En temps normal, on s'intéresse assez peu à la Caisse de dépôt et placement du Québec malgré son énorme actif de 160 milliards. Les politiciens n'en parlent que pour flatter l'orgueil national des Québécois ou bien, quand le rendement est mauvais, pour embarrasser le parti au pouvoir.

Cette indifférence explique que le virage annoncé par le président Michael Sabia, d'abord dans le rapport annuel il y a deux mois, puis dans un discours la semaine dernière, n'a pas eu beaucoup d'échos hors des pages économiques des quotidiens. Il s'agit pourtant d'un changement fondamental de stratégie, un changement dont l'impact se fera sentir longtemps.

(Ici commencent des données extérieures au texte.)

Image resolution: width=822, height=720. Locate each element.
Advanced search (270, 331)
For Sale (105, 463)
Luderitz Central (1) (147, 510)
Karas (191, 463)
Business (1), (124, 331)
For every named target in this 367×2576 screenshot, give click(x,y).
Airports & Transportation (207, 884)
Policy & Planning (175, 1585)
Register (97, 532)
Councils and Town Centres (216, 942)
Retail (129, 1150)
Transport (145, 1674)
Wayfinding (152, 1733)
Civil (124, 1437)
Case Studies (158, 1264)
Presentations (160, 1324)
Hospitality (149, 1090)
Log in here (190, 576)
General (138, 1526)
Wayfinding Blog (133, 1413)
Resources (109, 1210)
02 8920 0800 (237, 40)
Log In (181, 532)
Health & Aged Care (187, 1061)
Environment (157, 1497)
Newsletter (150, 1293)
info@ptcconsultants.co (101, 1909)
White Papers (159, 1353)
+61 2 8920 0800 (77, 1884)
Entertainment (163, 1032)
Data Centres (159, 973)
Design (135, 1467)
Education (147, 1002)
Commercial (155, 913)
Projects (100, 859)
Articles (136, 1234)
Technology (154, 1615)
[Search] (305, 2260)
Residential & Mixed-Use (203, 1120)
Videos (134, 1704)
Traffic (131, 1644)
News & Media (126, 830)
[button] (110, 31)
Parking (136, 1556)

Des dernières années de tumultes dans les marchés boursiers, les dirigeants de la CDPQ ont retenu que ceux-ci étaient trop volatils, dictés par l'obsession du rendement à court terme. De plus, l'aventure du papier commercial les a amenés à se méfier comme de la peste des «produits abstraits, dont la valeur dépend seulement des calculs des mathématiciens», dit M. Sabia.

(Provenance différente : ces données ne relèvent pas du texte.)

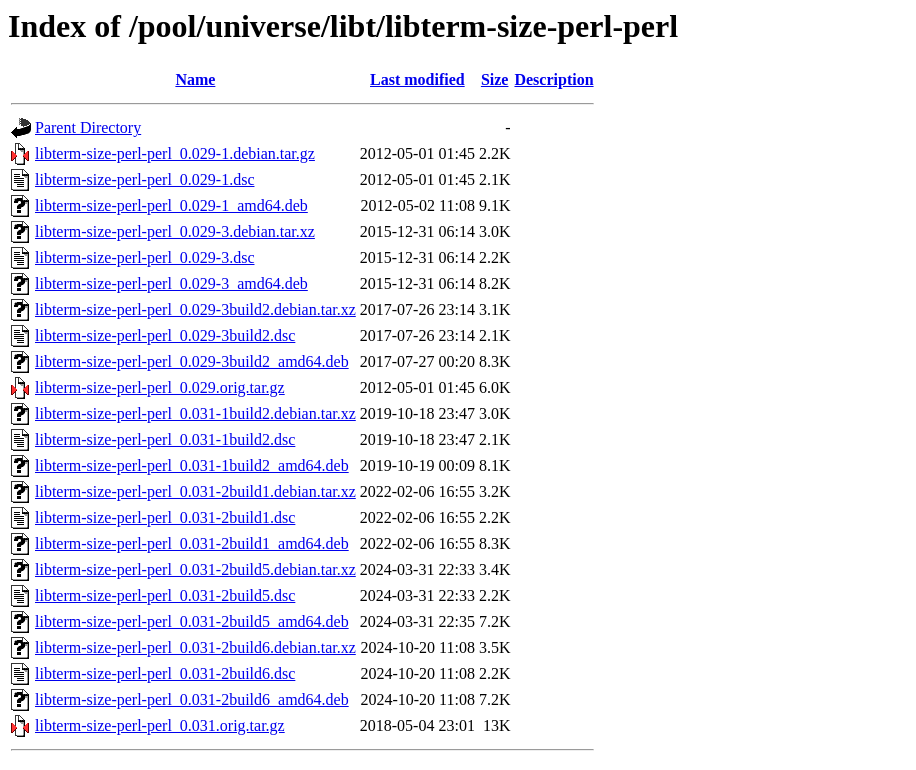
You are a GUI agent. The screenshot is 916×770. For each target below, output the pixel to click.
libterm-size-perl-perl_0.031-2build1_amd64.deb (192, 543)
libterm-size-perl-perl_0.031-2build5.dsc (165, 595)
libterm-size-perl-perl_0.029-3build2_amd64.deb (192, 361)
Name (195, 79)
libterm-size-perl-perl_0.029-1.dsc (144, 179)
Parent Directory (88, 127)
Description (553, 79)
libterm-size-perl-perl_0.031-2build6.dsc (165, 673)
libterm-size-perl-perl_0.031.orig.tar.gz (160, 725)
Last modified (417, 79)
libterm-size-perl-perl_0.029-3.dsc (144, 257)
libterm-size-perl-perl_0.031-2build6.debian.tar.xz (195, 647)
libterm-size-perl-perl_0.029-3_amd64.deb (171, 283)
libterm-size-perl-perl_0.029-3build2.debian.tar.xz (195, 309)
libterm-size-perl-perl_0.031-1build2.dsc (165, 439)
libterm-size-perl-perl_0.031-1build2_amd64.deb (192, 465)
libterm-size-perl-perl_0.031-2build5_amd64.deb (192, 621)
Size (495, 79)
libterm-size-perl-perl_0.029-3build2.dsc (165, 335)
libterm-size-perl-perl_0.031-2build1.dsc (165, 517)
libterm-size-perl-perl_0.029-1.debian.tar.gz (175, 153)
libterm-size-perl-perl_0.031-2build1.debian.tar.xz (195, 491)
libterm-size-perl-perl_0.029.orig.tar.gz (160, 387)
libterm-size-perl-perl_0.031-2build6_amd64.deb (192, 699)
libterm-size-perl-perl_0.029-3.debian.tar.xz (175, 231)
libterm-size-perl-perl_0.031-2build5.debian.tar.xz (195, 569)
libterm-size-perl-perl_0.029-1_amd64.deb (171, 205)
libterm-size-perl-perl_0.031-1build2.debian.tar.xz (195, 413)
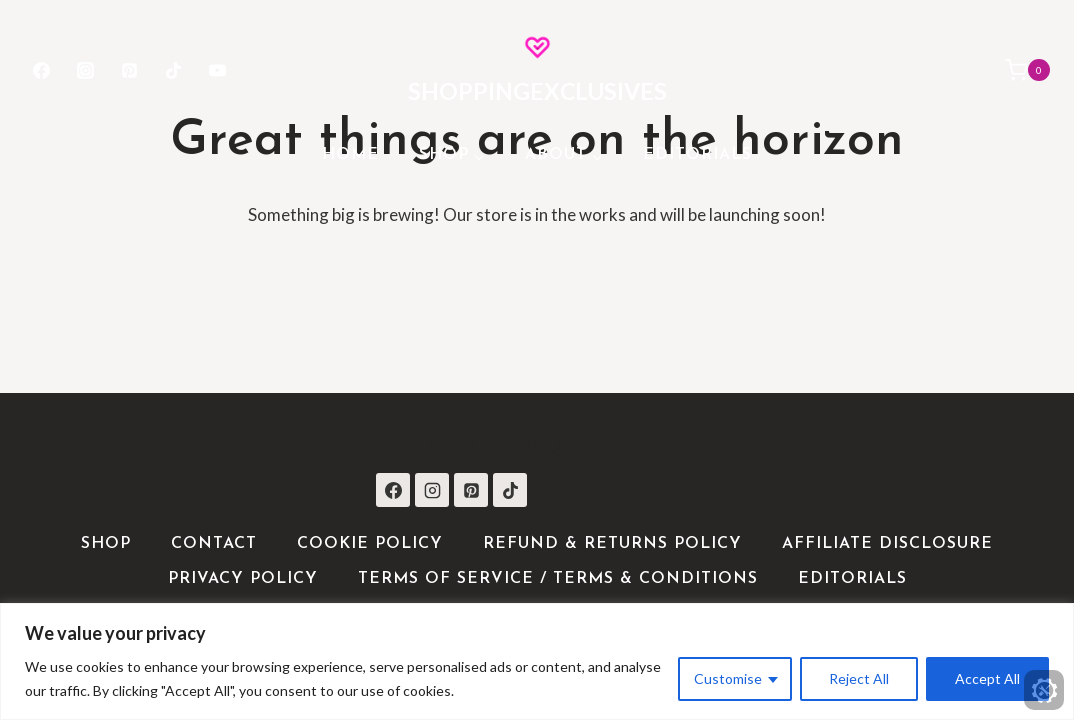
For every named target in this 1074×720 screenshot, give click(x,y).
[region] (537, 661)
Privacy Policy (243, 579)
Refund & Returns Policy (612, 544)
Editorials (697, 155)
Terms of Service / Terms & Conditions (558, 579)
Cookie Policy (370, 544)
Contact (214, 544)
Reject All (859, 678)
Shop (106, 544)
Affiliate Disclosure (887, 544)
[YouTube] (218, 70)
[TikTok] (174, 70)
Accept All (987, 678)
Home (350, 155)
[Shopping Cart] (1017, 70)
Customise (728, 678)
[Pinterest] (129, 70)
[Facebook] (41, 70)
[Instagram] (85, 70)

Désormais, la Caisse privilégiera les investissements dans l'«économie réelle». Cela veut dire des placements privés (négociés directement avec l'émetteur) dans des entreprises solides et des propriétés dans les infrastructures et l'immobilier. Les récents placements de l'institution, dans CGI (un milliard), Genivar (99 millions) et la Banque Laurentienne (100 millions), montrent que cette nouvelle stratégie devrait profiter aux entreprises d'ici. La contribution de la Caisse a permis à ces trois compagnies d'acquérir de nouveaux actifs. Par exemple, grâce à l'achat de la firme britannique Logica, CGI prendra le sixième rang mondial dans son domaine.

Conséquence logique de la nouvelle orientation, la part des actions acquises à la bourse dans l'actif de la Caisse - actuellement 35% - diminuera graduellement. Cela devrait la mettre à l'abri, autant que faire se peut, de l'irrationalité des marchés. Nous applaudissons.

Toutefois, tout placement comporte des risques. Les équipes d'investissement de l'institution devront prendre garde de ne pas se laisser emporter par l'enthousiasme que suscite toute nouvelle mode, le péché des apôtres des modèles mathématiques qui a mené à la catastrophe de 2008.

Quoi qu'il en soit, la rentabilité du virage de la Caisse de dépôt devra être évaluée dans une perspective de longue durée. Là réside un des principaux défis de Michael Sabia: résister aux pressions des médias et des politiciens qui, comme les acteurs des marchés boursiers, ne s'intéressent qu'au court terme.